Asia Friedman did, and, because she's a cultural sociologist at the University of Delaware, she could do what most people wouldn't. She asked 25 blind people, most of whom lived in Pennsylvania and Delaware, whether race mattered to them.

It did.

"They do try to assign race, and I also found that they're not color-blind in that idealized sense of not having race matter in any way," said Friedman, who presented her study Tuesday at the annual meeting of the American Sociological Association in Chicago.

However, figuring out how to categorize the race of others they encountered was a slow and inexact process for the blind, which Friedman thinks may hold lessons for those who quickly make assumptions about people based on how they look.

For an earlier study, Friedman asked blind people about gender. She found that they often were unsure whether people they met were male or female. As a result, they tended to focus more on the similarities between men and women rather than to think of the sexes as opposite.

Sighted people, Friedman said, size others up instantly. Things are much more ambiguous for the blind.

Consider what one of her study subjects, a white man, told her: "If you're sitting in a crowded room, and let's say it's filled with white people, Asian people, black people, Hispanic people, and blind and sighted people - all kinds of people from races and origins, and nobody's saying a word.''

The blind people are all wondering, he said, "who the hell's in the room? . . . Are they Asian or Hispanic or black?"

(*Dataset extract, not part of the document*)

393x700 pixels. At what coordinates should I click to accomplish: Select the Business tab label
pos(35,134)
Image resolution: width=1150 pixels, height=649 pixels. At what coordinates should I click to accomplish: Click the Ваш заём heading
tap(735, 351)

Friedman said blind people want to know about race largely because everybody else does. Yet they rarely ask, because it would draw attention to their disability.

As a sociologist, Friedman is interested in why the concept of racial differences persists even as evidence grows that race is not scientifically meaningful. Is it because race is a visual thing and we value what we see above information we gather through other senses? Sociologists call this "ocularcentrism."

While Friedman, who is white, would like to "undo" the idea of race, she thinks that's unlikely in the short run. She thinks her research is an interesting "thought experiment" for people who take their way of "seeing" for granted.

She interviewed people who had been blind since birth as well as those who lost their vision later in life. Those who had once seen maintained an interest in how people looked. Those who had always been blind said they had no concept of color or physical beauty. In fact, she said, "they have no concept of physical appearance."

One of her white interview subjects told of touching a black camp counselor because she was curious about whether her skin would feel different. "Skin feels like skin," she concluded.

The blind people told Friedman they saw race as primarily cultural. They used names and accents to categorize people, an approach they realized was fraught with potentially embarrassing errors. Biases crept into how they evaluated cultural differences; they knew that class and education are easier to hear than race.

"I might not even know," one woman said. "It could be that the person who's 'black' and went to Harvard might sound 'white' and the person with a 10th-grade education who's 'white' might sound 'black.' "

Friedman said some of her subjects were reluctant to view the fact that race reveals itself to them more slowly as superior, while others saw some advantages. "I think some people felt that it did give them a unique and uniquely positive perspective," she said.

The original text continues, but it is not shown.